### REQUIREMENT
Your answer must be an exact copy of the data below.

Segment Start: INFORMATION GIVEN

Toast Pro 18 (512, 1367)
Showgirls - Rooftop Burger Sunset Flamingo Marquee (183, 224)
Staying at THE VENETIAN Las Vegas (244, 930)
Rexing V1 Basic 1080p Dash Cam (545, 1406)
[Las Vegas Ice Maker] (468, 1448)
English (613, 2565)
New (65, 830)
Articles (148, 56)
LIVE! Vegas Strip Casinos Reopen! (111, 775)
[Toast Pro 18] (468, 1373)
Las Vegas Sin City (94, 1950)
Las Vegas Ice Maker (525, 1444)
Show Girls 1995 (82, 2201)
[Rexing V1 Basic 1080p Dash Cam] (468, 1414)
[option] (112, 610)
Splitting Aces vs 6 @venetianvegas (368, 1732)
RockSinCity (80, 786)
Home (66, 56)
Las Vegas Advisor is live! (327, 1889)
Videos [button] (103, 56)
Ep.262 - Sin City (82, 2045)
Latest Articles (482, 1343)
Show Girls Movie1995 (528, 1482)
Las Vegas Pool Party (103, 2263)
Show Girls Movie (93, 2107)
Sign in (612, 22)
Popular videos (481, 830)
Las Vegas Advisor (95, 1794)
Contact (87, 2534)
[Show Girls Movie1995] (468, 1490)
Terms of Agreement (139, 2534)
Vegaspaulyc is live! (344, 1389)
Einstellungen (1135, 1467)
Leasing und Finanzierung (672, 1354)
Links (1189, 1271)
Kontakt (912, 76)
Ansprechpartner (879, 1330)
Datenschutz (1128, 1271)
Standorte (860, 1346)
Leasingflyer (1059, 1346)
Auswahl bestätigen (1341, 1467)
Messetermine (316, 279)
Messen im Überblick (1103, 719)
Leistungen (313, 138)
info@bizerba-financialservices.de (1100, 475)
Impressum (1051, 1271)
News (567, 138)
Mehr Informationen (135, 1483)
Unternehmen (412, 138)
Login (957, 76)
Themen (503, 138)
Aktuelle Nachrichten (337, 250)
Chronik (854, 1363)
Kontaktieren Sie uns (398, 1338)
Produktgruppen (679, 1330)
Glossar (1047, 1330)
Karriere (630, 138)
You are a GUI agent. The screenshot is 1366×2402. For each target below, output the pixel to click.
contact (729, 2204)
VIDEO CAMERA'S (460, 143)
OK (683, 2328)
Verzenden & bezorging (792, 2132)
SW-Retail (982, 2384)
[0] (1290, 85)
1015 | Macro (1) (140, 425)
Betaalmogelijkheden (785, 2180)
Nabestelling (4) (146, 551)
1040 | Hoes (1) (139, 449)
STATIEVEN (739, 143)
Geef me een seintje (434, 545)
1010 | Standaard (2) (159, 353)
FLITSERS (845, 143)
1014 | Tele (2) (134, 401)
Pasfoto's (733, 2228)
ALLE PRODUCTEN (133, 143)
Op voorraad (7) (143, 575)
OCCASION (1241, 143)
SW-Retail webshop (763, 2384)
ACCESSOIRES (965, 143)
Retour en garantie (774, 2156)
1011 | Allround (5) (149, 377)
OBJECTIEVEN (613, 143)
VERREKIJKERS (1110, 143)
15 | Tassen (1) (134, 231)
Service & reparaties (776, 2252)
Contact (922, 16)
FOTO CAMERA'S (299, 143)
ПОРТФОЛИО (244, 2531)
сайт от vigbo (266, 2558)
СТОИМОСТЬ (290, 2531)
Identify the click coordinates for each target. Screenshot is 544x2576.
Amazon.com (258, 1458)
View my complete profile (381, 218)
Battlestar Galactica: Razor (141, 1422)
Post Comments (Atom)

Segment End: INFORMATION GIVEN

### TASK ANSWER
Toast Pro 18 (512, 1367)
Showgirls - Rooftop Burger Sunset Flamingo Marquee (183, 224)
Staying at THE VENETIAN Las Vegas (244, 930)
Rexing V1 Basic 1080p Dash Cam (545, 1406)
[Las Vegas Ice Maker] (468, 1448)
English (613, 2565)
New (65, 830)
Articles (148, 56)
LIVE! Vegas Strip Casinos Reopen! (111, 775)
[Toast Pro 18] (468, 1373)
Las Vegas Sin City (94, 1950)
Las Vegas Ice Maker (525, 1444)
Show Girls 1995 (82, 2201)
[Rexing V1 Basic 1080p Dash Cam] (468, 1414)
[option] (112, 610)
Splitting Aces vs 6 @venetianvegas (368, 1732)
RockSinCity (80, 786)
Home (66, 56)
Las Vegas Advisor is live! (327, 1889)
Videos [button] (103, 56)
Ep.262 - Sin City (82, 2045)
Latest Articles (482, 1343)
Show Girls Movie1995 (528, 1482)
Las Vegas Pool Party (103, 2263)
Show Girls Movie (93, 2107)
Sign in (612, 22)
Popular videos (481, 830)
Las Vegas Advisor (95, 1794)
Contact (87, 2534)
[Show Girls Movie1995] (468, 1490)
Terms of Agreement (139, 2534)
Vegaspaulyc is live! (344, 1389)
Einstellungen (1135, 1467)
Leasing und Finanzierung (672, 1354)
Links (1189, 1271)
Kontakt (912, 76)
Ansprechpartner (879, 1330)
Datenschutz (1128, 1271)
Standorte (860, 1346)
Leasingflyer (1059, 1346)
Auswahl bestätigen (1341, 1467)
Messetermine (316, 279)
Messen im Überblick (1103, 719)
Leistungen (313, 138)
info@bizerba-financialservices.de (1100, 475)
Impressum (1051, 1271)
News (567, 138)
Mehr Informationen (135, 1483)
Unternehmen (412, 138)
Login (957, 76)
Themen (503, 138)
Aktuelle Nachrichten (337, 250)
Chronik (854, 1363)
Kontaktieren Sie uns (398, 1338)
Produktgruppen (679, 1330)
Glossar (1047, 1330)
Karriere (630, 138)
You are a GUI agent. The screenshot is 1366×2402. For each target below, output the pixel to click.
contact (729, 2204)
VIDEO CAMERA'S (460, 143)
OK (683, 2328)
Verzenden & bezorging (792, 2132)
SW-Retail (982, 2384)
[0] (1290, 85)
1015 | Macro (1) (140, 425)
Betaalmogelijkheden (785, 2180)
Nabestelling (4) (146, 551)
1040 | Hoes (1) (139, 449)
STATIEVEN (739, 143)
Geef me een seintje (434, 545)
1010 | Standaard (2) (159, 353)
FLITSERS (845, 143)
1014 | Tele (2) (134, 401)
Pasfoto's (733, 2228)
ALLE PRODUCTEN (133, 143)
Op voorraad (7) (143, 575)
OCCASION (1241, 143)
SW-Retail webshop (763, 2384)
ACCESSOIRES (965, 143)
Retour en garantie (774, 2156)
1011 | Allround (5) (149, 377)
OBJECTIEVEN (613, 143)
VERREKIJKERS (1110, 143)
15 | Tassen (1) (134, 231)
Service & reparaties (776, 2252)
Contact (922, 16)
FOTO CAMERA'S (299, 143)
ПОРТФОЛИО (244, 2531)
сайт от vigbo (266, 2558)
СТОИМОСТЬ (290, 2531)
Identify the click coordinates for each target. Screenshot is 544x2576.
Amazon.com (258, 1458)
View my complete profile (381, 218)
Battlestar Galactica: Razor (141, 1422)
Post Comments (Atom)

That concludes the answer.